- _DATA EXTRACT_
┌────────

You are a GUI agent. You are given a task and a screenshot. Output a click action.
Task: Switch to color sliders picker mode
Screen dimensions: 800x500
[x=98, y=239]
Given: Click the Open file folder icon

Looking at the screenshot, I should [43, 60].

└────────
┌────────

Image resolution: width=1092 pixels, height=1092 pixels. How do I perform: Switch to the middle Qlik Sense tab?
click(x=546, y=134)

└────────

- _WHAT YOU SHOULD DO_
Copy out the material from the line with "You are a GUI" up to and including the line with "Looking at the screenshot, I should [43, 60].", swapping "agent" for "assistant" and keeping all else the same.

- _ANSWER TO THIS PROBLEM_
You are a GUI assistant. You are given a task and a screenshot. Output a click action.
Task: Switch to color sliders picker mode
Screen dimensions: 800x500
[x=98, y=239]
Given: Click the Open file folder icon

Looking at the screenshot, I should [43, 60].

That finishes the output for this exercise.